WASHINGTON – An increasing number of attorneys general are refusing to defend state laws banning same-sex marriage, drawing fire from critics who believe it is their duty to protect these statutes against challenges under federal law.

Since two landmark decisions on same-sex marriage by the Supreme Court last year, gay marriage advocates have turned their attention to legal challenges to state laws prohibiting such unions.

After the Supreme Court left standing in June an order striking down California’s ban on gay marriage, without ruling whether similar laws should remain in place, federal appeals courts have been left dealing with the issue.

Gay couples are filing lawsuits in states where voters approved anti-gay marriage amendments to their state constitutions. Judges have recently struck down same-sex marriage bans in Kentucky, Ohio, Virginia, Oklahoma, Utah, and Texas.

The Supreme Court issued two major rulings on same-sex marriage last year. In United States v. Windsor, the court found unconstitutional a part of the Defense of Marriage Act (DOMA), which withheld federal recognition of same-sex marriages and denied federal benefits to those in such unions.

In the other case, the Supreme Court allowed to stand a federal judge’s opinion that California’s Proposition 8, which bans same-sex marriage, was unconstitutional.
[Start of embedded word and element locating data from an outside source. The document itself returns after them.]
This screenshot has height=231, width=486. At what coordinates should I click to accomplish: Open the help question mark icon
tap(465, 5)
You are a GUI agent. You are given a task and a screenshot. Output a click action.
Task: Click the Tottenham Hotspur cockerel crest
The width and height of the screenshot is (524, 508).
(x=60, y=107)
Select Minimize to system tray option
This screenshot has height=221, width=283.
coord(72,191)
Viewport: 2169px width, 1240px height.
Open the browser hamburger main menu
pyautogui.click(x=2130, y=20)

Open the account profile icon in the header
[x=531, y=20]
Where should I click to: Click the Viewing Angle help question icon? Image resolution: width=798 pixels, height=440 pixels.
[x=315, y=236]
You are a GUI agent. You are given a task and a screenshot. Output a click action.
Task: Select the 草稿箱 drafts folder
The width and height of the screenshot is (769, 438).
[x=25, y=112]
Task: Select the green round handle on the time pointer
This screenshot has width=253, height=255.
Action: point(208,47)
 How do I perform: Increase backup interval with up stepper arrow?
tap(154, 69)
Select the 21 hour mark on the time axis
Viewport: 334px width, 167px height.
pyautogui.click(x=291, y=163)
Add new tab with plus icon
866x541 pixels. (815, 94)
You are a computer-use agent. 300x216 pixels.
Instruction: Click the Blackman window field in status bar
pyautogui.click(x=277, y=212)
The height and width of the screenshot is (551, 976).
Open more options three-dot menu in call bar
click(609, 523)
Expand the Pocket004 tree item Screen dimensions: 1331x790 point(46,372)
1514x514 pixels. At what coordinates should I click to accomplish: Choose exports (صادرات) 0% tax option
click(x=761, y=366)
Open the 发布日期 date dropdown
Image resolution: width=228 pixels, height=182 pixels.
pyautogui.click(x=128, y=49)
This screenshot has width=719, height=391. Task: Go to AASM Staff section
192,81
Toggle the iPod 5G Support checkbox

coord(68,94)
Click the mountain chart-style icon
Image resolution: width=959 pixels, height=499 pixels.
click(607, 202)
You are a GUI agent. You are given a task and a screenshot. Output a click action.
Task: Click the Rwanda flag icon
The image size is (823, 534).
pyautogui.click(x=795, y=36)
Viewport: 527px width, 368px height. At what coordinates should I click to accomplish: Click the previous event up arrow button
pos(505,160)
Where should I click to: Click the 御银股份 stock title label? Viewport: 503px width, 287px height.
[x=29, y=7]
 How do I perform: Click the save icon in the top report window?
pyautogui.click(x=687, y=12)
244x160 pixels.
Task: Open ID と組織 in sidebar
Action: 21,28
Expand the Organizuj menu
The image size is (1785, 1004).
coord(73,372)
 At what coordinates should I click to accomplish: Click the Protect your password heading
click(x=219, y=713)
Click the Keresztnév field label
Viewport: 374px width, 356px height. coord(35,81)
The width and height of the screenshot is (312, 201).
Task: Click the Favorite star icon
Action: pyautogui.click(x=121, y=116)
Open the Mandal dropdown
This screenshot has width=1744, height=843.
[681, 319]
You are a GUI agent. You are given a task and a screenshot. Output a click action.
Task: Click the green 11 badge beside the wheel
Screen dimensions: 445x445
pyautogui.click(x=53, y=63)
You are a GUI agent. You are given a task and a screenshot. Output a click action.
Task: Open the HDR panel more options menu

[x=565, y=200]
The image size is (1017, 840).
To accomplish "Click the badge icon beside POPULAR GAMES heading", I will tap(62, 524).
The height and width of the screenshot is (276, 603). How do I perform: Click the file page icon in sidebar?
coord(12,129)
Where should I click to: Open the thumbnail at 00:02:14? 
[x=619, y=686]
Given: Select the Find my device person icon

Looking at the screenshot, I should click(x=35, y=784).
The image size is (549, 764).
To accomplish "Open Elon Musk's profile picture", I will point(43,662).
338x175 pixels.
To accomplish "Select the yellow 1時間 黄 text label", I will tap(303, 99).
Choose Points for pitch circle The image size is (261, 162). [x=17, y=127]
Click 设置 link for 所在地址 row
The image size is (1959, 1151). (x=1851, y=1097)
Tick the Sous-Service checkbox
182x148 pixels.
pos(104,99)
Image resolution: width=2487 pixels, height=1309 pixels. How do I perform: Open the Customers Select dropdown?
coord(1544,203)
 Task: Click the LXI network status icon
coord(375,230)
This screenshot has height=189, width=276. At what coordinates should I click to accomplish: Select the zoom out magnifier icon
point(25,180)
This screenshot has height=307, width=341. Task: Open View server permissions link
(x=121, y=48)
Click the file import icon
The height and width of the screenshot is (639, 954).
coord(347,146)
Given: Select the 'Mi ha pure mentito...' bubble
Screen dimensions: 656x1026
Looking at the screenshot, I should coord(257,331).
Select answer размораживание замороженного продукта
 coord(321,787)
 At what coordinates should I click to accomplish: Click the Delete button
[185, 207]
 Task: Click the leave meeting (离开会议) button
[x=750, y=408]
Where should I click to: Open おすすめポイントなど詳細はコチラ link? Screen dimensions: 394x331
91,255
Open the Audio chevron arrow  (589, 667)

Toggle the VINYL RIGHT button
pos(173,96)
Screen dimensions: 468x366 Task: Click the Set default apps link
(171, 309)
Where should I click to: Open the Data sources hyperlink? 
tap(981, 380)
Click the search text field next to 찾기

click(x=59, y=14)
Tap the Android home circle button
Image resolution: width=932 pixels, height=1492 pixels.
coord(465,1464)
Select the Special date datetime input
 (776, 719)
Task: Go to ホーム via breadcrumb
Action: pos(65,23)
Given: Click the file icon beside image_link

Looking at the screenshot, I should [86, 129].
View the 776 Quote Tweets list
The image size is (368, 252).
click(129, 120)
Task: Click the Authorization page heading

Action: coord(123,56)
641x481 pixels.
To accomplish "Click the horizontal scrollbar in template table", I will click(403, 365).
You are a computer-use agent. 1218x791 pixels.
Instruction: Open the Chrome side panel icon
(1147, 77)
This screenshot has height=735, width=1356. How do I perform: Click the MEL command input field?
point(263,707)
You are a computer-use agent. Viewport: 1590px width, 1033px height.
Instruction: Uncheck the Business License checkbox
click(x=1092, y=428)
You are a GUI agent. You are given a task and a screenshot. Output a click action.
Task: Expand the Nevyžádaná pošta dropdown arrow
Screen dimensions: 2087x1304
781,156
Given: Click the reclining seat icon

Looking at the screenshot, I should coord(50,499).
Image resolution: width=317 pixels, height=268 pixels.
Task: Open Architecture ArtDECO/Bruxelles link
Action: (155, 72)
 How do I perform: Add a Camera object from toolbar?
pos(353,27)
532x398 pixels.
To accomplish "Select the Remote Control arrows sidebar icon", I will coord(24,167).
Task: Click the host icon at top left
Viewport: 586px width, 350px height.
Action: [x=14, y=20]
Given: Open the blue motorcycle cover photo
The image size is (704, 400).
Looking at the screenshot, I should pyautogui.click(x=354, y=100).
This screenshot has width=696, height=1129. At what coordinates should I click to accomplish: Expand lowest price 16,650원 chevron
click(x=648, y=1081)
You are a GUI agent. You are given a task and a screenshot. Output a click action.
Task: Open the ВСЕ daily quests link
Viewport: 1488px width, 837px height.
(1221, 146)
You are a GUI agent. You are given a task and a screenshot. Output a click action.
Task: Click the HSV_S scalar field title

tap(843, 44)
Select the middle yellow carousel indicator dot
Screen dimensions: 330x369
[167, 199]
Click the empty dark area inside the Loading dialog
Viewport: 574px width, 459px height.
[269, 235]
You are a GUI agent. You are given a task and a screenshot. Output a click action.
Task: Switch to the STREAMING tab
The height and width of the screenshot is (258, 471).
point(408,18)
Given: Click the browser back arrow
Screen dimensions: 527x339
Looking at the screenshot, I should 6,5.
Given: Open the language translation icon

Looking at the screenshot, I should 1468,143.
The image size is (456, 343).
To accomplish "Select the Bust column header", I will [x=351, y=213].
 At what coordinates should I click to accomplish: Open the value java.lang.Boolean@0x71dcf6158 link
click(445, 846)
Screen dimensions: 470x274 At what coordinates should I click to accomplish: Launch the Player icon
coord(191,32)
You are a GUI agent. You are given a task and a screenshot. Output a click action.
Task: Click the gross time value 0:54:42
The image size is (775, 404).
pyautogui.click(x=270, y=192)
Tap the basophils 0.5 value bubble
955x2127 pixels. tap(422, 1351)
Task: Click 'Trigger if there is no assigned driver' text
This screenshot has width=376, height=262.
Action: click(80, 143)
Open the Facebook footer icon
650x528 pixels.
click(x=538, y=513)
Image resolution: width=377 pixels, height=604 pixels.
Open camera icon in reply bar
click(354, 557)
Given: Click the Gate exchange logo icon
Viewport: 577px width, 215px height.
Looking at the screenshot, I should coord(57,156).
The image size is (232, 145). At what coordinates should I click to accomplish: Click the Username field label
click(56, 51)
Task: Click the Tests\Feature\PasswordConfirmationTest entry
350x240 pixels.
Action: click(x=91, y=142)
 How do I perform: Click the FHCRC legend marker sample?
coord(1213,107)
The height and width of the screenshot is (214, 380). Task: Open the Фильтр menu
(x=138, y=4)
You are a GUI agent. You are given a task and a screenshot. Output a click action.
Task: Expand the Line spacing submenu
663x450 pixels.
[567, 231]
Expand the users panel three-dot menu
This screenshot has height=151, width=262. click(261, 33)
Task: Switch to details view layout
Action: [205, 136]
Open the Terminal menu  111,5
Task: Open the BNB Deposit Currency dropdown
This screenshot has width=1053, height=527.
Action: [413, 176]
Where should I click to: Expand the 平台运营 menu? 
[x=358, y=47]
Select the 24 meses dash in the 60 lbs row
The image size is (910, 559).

In 2011, Attorney General Eric Holder refused to defend DOMA in court, but announced the Department of Justice would continue to enforce the law while it existed.

Same-sex marriage is legal in 17 U.S. states and the District of Columbia.

The nation’s highest court has not weighed in on whether same-sex couples have a constitutional right to marry, shifting the legal battleground, for now, to the states.

Six attorneys general – all Democrats – have decided against defending their states’ gay marriage bans from challenges. Attorneys general in Nevada, Oregon, Pennsylvania and Virginia have refused to defend bans on gay marriage. Similarly, attorneys general in California and Illinois refused to defend bans that were later overturned by the states.

Speaking in a panel discussion at the Heritage Foundation on Friday, former Virginia Attorney General Ken Cuccinelli said attorneys general can only decline to defend laws that are “blatantly unconstitutional.”

“The standard for attorneys general declining to defend state law or constitutional provision has been consistent for many years,” Cuccinelli said. “An attorney general must defend anything not blatantly unconstitutional, not ones that he or she really want to be unconstitutional, but that it is, as a matter of objective law, clearly against the Constitution.”

Last month, Holder said in a New York Times interview that state attorneys general do not have to defend laws they consider discriminatory, including bans on gay marriage. A few days later, Holder argued in a speech to the National Association of Attorneys General that laws distinguishing among people based on their sexual orientation violate the Constitution’s equal protection clause, citing the Supreme Court’s decision in United States v. Windsor.